Copy out the entries below, swapping "Locate an element on the screen" for "Find an element on the screen" wherever it occurs and keeping every other word the same.

(Entries for pointing to words and elements)
------------------------------

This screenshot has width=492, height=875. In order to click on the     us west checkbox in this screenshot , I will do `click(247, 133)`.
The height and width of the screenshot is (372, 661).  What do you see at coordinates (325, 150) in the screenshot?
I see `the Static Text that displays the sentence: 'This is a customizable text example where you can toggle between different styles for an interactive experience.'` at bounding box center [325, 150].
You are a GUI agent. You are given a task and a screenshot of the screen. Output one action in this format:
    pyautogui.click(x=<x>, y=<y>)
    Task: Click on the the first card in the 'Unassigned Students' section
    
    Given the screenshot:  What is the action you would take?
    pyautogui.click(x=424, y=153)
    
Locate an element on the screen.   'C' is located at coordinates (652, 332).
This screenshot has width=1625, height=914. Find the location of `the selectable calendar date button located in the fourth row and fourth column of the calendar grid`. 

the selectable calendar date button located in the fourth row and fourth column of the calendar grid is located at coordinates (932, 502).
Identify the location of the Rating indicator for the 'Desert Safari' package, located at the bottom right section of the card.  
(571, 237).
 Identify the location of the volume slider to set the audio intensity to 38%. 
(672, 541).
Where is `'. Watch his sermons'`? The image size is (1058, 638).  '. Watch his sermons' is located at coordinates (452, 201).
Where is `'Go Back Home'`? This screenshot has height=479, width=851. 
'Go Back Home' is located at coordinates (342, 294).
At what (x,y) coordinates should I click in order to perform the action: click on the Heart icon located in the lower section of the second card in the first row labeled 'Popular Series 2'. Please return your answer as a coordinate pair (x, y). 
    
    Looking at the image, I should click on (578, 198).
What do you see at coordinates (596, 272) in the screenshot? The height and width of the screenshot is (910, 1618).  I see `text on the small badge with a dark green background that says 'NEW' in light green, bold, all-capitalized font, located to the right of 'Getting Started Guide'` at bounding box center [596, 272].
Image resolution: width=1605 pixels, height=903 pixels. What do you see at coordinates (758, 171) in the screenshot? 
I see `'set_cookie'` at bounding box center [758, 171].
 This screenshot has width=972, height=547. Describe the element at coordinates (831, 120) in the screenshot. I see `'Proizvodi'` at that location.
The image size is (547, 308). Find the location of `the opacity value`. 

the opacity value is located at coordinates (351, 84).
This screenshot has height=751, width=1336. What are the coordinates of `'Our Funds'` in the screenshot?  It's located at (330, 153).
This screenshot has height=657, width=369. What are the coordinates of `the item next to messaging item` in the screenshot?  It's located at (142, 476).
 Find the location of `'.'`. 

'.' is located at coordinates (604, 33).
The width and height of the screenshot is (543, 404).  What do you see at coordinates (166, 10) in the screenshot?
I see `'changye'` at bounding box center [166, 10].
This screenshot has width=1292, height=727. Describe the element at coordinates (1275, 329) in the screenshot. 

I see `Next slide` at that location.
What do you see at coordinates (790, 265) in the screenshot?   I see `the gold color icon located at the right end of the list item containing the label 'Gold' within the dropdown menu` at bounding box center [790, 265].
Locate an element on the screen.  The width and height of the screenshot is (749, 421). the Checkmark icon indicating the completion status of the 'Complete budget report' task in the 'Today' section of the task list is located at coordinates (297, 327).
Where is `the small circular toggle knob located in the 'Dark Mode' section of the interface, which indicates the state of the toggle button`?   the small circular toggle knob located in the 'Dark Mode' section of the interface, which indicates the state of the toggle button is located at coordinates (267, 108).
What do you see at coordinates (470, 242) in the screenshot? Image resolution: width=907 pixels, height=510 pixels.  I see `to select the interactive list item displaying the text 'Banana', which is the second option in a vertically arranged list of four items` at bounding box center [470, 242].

------------------------------

▶ [Solution to this task]
This screenshot has width=492, height=875. In order to click on the     us west checkbox in this screenshot , I will do `click(247, 133)`.
The height and width of the screenshot is (372, 661).  What do you see at coordinates (325, 150) in the screenshot?
I see `the Static Text that displays the sentence: 'This is a customizable text example where you can toggle between different styles for an interactive experience.'` at bounding box center [325, 150].
You are a GUI agent. You are given a task and a screenshot of the screen. Output one action in this format:
    pyautogui.click(x=<x>, y=<y>)
    Task: Click on the the first card in the 'Unassigned Students' section
    
    Given the screenshot:  What is the action you would take?
    pyautogui.click(x=424, y=153)
    
Find an element on the screen.   'C' is located at coordinates (652, 332).
This screenshot has width=1625, height=914. Find the location of `the selectable calendar date button located in the fourth row and fourth column of the calendar grid`. 

the selectable calendar date button located in the fourth row and fourth column of the calendar grid is located at coordinates (932, 502).
Identify the location of the Rating indicator for the 'Desert Safari' package, located at the bottom right section of the card.  
(571, 237).
 Identify the location of the volume slider to set the audio intensity to 38%. 
(672, 541).
Where is `'. Watch his sermons'`? The image size is (1058, 638).  '. Watch his sermons' is located at coordinates (452, 201).
Where is `'Go Back Home'`? This screenshot has height=479, width=851. 
'Go Back Home' is located at coordinates (342, 294).
At what (x,y) coordinates should I click in order to perform the action: click on the Heart icon located in the lower section of the second card in the first row labeled 'Popular Series 2'. Please return your answer as a coordinate pair (x, y). 
    
    Looking at the image, I should click on (578, 198).
What do you see at coordinates (596, 272) in the screenshot? The height and width of the screenshot is (910, 1618).  I see `text on the small badge with a dark green background that says 'NEW' in light green, bold, all-capitalized font, located to the right of 'Getting Started Guide'` at bounding box center [596, 272].
Image resolution: width=1605 pixels, height=903 pixels. What do you see at coordinates (758, 171) in the screenshot? 
I see `'set_cookie'` at bounding box center [758, 171].
 This screenshot has width=972, height=547. Describe the element at coordinates (831, 120) in the screenshot. I see `'Proizvodi'` at that location.
The image size is (547, 308). Find the location of `the opacity value`. 

the opacity value is located at coordinates (351, 84).
This screenshot has height=751, width=1336. What are the coordinates of `'Our Funds'` in the screenshot?  It's located at (330, 153).
This screenshot has height=657, width=369. What are the coordinates of `the item next to messaging item` in the screenshot?  It's located at (142, 476).
 Find the location of `'.'`. 

'.' is located at coordinates (604, 33).
The width and height of the screenshot is (543, 404).  What do you see at coordinates (166, 10) in the screenshot?
I see `'changye'` at bounding box center [166, 10].
This screenshot has width=1292, height=727. Describe the element at coordinates (1275, 329) in the screenshot. 

I see `Next slide` at that location.
What do you see at coordinates (790, 265) in the screenshot?   I see `the gold color icon located at the right end of the list item containing the label 'Gold' within the dropdown menu` at bounding box center [790, 265].
Find an element on the screen.  The width and height of the screenshot is (749, 421). the Checkmark icon indicating the completion status of the 'Complete budget report' task in the 'Today' section of the task list is located at coordinates (297, 327).
Where is `the small circular toggle knob located in the 'Dark Mode' section of the interface, which indicates the state of the toggle button`?   the small circular toggle knob located in the 'Dark Mode' section of the interface, which indicates the state of the toggle button is located at coordinates (267, 108).
What do you see at coordinates (470, 242) in the screenshot? Image resolution: width=907 pixels, height=510 pixels.  I see `to select the interactive list item displaying the text 'Banana', which is the second option in a vertically arranged list of four items` at bounding box center [470, 242].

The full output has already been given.